● **Stated problem**: Rewrite the data between the lines holding "You are a computer-use" and "Action: coord(279,288)", inclusive, changing "Toggle" to "Switch" and leaving everything else unchanged. Give only those lines, and omit the pictures.

● **Supplied records**:
begin

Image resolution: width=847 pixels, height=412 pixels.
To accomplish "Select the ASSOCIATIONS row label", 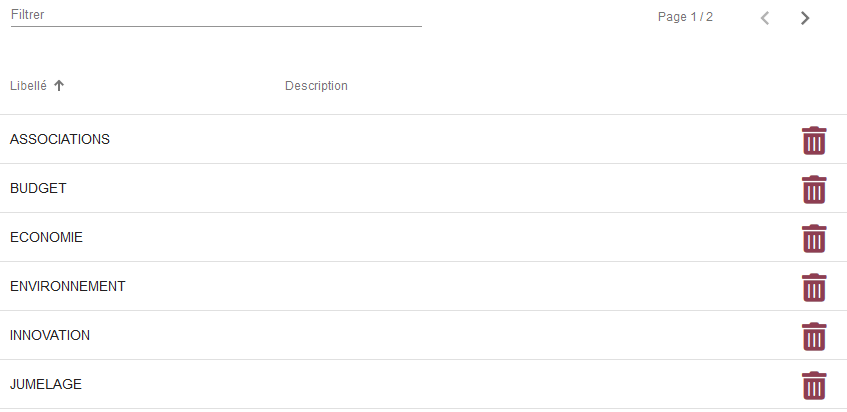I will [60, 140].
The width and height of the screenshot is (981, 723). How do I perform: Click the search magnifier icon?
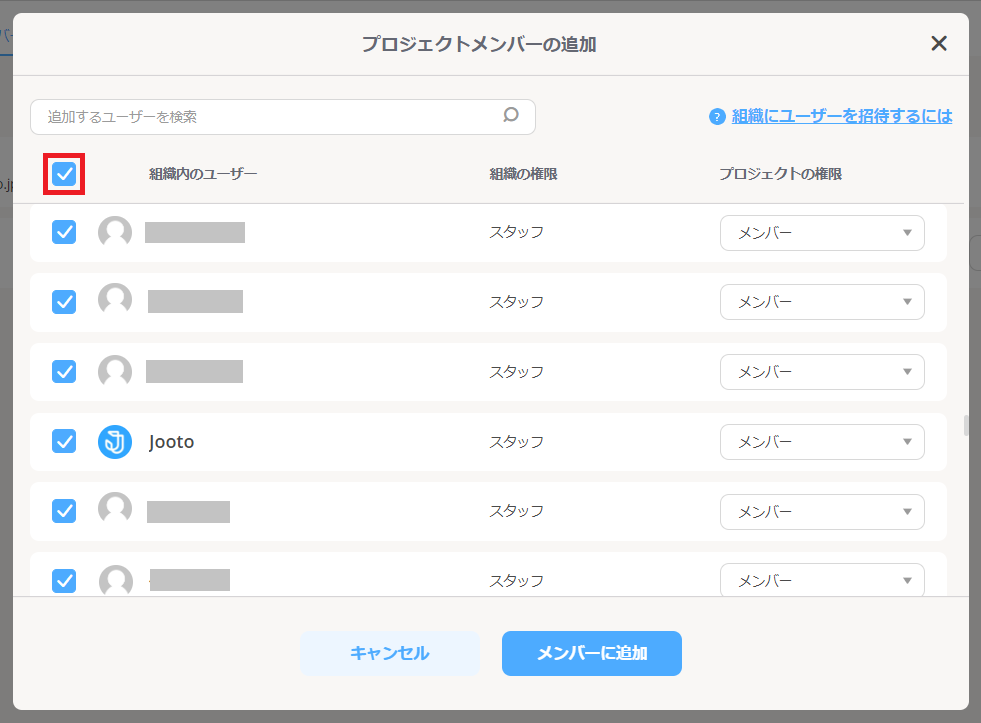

end
begin

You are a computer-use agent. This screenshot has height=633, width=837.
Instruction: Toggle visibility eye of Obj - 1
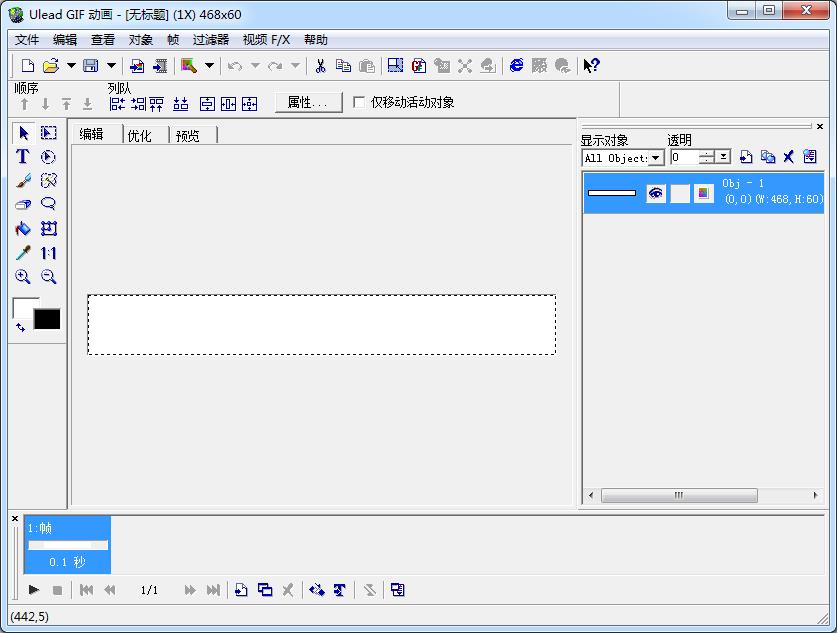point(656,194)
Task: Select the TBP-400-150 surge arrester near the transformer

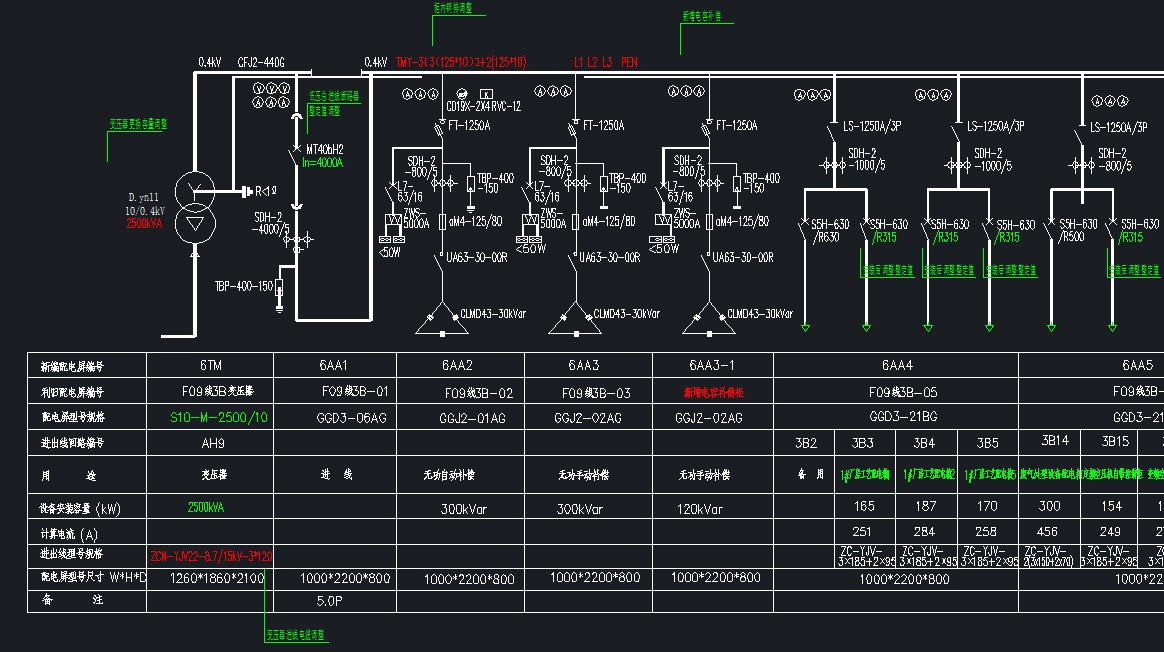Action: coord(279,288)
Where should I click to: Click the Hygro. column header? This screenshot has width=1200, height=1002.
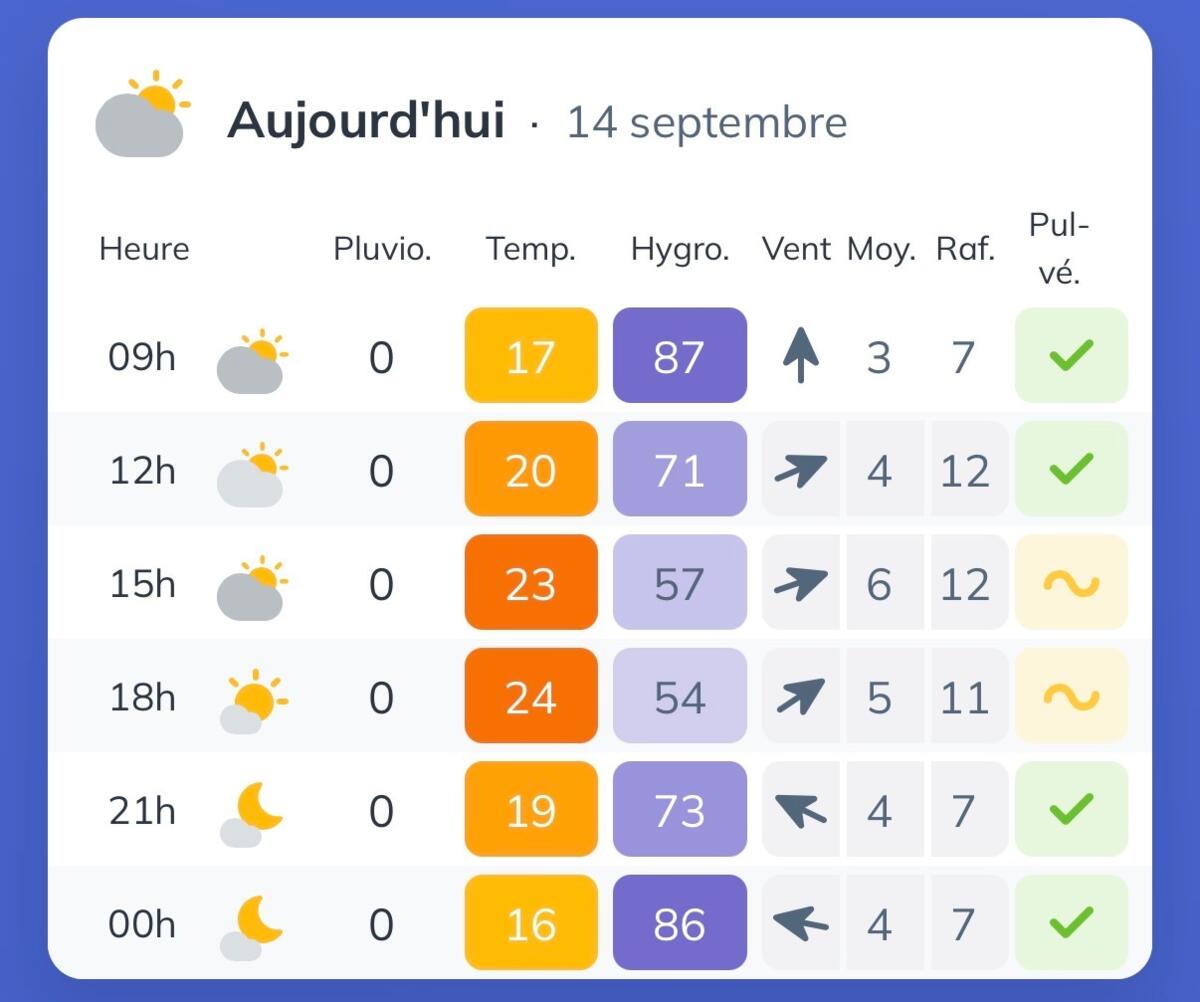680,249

end

● **Solution to this task**:
You are a computer-use agent. This screenshot has height=633, width=837.
Instruction: Switch visibility eye of Obj - 1
point(656,194)
Task: Select the TBP-400-150 surge arrester near the transformer

Action: coord(279,288)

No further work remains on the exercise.